RODNEY FROST HIMSELF
|OPENS May 25 until September 15, 201310:00 am – 4:00 pm Daily7 Days a Week beginning May 25|
ORILLIA) -- On the surface, Rodney Frost’s imagination appears to have gotten the best of him. And as a consequence we are the beneficiaries.
Nearly thirty of his whirligigs, mechanical toys, kinetic contraptions and for lack of a better word, whatchamacallits, are featured in a special Leacock Museum exhibition titled: Rodney Frost: Himself.

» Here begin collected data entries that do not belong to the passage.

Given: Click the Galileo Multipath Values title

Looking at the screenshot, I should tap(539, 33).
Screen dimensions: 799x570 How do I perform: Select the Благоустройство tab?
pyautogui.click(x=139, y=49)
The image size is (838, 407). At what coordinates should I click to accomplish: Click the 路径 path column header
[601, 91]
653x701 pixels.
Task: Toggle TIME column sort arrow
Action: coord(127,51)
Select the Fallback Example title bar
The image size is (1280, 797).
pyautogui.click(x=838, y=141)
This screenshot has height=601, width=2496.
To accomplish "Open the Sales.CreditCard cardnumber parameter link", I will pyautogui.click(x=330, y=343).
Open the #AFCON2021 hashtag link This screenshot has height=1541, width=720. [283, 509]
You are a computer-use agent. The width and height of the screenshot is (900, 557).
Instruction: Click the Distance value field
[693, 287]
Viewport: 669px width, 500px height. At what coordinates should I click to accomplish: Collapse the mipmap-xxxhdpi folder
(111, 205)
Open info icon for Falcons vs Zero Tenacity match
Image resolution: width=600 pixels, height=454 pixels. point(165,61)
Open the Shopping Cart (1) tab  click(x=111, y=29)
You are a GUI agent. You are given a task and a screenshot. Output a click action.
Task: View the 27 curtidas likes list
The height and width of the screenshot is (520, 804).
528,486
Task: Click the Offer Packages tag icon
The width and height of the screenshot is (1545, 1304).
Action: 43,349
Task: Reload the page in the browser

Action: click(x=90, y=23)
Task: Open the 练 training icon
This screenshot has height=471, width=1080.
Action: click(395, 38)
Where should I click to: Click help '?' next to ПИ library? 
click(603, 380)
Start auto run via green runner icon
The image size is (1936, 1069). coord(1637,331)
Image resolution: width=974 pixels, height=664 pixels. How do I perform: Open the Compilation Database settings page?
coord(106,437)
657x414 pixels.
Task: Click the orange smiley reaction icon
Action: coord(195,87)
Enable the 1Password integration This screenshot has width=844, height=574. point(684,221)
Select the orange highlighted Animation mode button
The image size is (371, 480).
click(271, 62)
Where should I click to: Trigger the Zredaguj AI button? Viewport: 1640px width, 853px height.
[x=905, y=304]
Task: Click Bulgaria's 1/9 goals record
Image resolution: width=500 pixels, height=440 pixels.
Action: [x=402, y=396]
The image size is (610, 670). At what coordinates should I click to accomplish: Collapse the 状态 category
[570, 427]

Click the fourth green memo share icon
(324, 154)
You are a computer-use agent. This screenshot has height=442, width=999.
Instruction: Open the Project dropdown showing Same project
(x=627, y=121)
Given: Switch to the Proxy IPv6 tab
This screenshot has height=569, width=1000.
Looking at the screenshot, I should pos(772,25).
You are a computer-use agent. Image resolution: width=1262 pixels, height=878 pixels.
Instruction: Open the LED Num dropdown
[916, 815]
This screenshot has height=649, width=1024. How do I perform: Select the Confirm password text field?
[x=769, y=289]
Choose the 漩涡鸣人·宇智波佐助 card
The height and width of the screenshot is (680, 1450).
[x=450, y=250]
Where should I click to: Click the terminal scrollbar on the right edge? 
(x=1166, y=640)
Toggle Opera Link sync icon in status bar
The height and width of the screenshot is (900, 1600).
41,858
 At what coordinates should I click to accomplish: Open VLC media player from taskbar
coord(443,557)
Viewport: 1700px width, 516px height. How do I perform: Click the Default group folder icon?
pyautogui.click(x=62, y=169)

Despite having been tagged “an emerging artist” by the Canada Council, the Orillia resident has doggedly pursued his muse through what can only be described as a lifetime of modest accomplishments and monumental setbacks.
After coming to Canada in the 1960s and working as a bottle designer, magazine art director, teacher and waggon-maker / wheelwright, Frost came to kinetic art late in his career. He credits the view from a window in his psychiatrist’s office with setting him upon the path of rendering his ideas, emotions and personal philosophy as art.
A disarmingly frank biography entry in the exhibit guide provides an insight into Frost’s world.
1993 - Reads Moby Dick. Acts accordingly. Third nervous breakdown. Tells psychiatrist what he sees out of window could be made into moving art piece. Does that.
1994 – Commences third half of life. Has nice time making stuff (later classified as kinetic art.)
He has three books on kinetic art to his credit, all of which are very good sellers in the United States, England and literally around the globe; lesser so however in Canada. His self-published chapbooks on art and philosophy have established him as both spokesperson and mentor on the local arts scene.
“We’d been after Rodney to mount a show for some time,” said Leacock Museum curator Fred Addis. “It wasn’t until we’d worked together on a couple of projects, that I realized that there is no disconnect whatsoever between the simple truths he lives by and the art that springs from his mind to his hand.”
“He brings to the table an impressive arsenal of skills: all of which find their way into his work as project and whim allow.”
His creation for the Sunshine Sketches anniversary last year, titled No. 64 Extenuating Circumstances, is not only a direct nod to Leacock but Frost’s personal tribute.
Stephen Leacock loved the people and places he wrote of. Such smiles of extreme affection are often referred to as humour. But only by reading between the lines and from our own understanding, can we convert the words on the page into the love, care and affection that he felt: the longing and the comfort, a chuckle and a hug, and a tear from the heart.
Fortunately for us, Rodney Frost’s feeling of kinship with Leacock, has resulted in a treasure trove of mechanical creations which either bring life into closer focus or altogether skew our perceptions, but always with the same unmistakable affection and twinkle in the eye.
Rodney Frost: Himself is now on exhibition at the Leacock Museum National Historic Site, 50 Museum Drive in Orillia and is included with paid admission to the museum.
The exhibit will be officially opened during Doors Open Orillia on May 25 and 26.
The show runs until September.
THE ART OF WRITING GALLERIES, located on the second floor of Leacock House, were opened in 2001 following a sympathetic architectural restoration of the building.
Formerly substantial guest quarters, complete with lakeside balconies, the galleries have proven ideal in presenting the national Leacock exhibition Written by Water and the extensive Photographic Imagination of Lucy Maud Montgomery.
Designed to focus on the cultural landscapes of Lake Simcoe Country, including the lives and works of writers such as Montgomery, Timothy Findley, Peter Gzowski, Richard B. Wright, Mazo de la Roche, Ernest Thompson Seton, the galleries have also been chosen to launch the Canadian premier of the international exhibition The Private World of John Steinbeck and the Leacock Museum organized Canadian exhibit, Peter Gzowski’s Beautiful Words.